• **The task**: Copy the records word for word, from the line that contains "The image size is (575, 351)." through the line that contains "Action: [x=22, y=262]", including both of those lines. Leave the pictures out.

• **Given entries**:
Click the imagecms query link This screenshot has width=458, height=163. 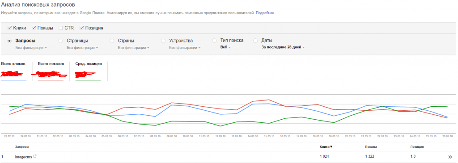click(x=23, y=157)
---
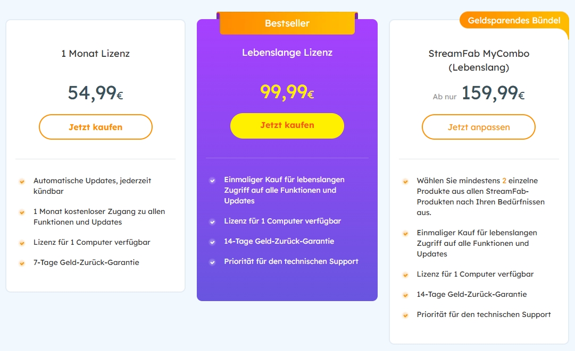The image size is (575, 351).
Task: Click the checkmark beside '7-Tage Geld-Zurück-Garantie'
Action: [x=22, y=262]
...
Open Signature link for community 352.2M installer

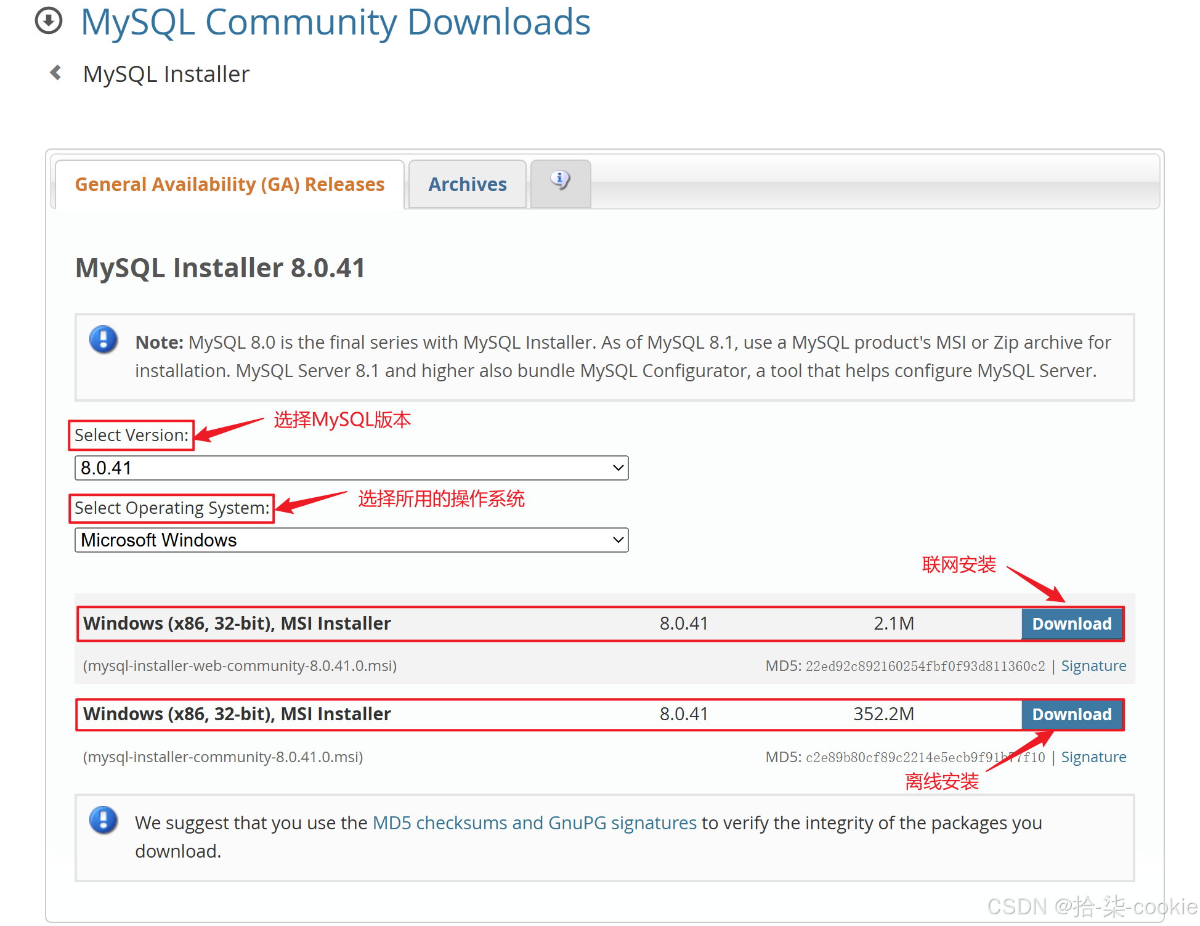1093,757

• **Exercise solution**:
The image size is (575, 351).
Task: Click the checkmark beside '7-Tage Geld-Zurück-Garantie'
Action: [x=22, y=262]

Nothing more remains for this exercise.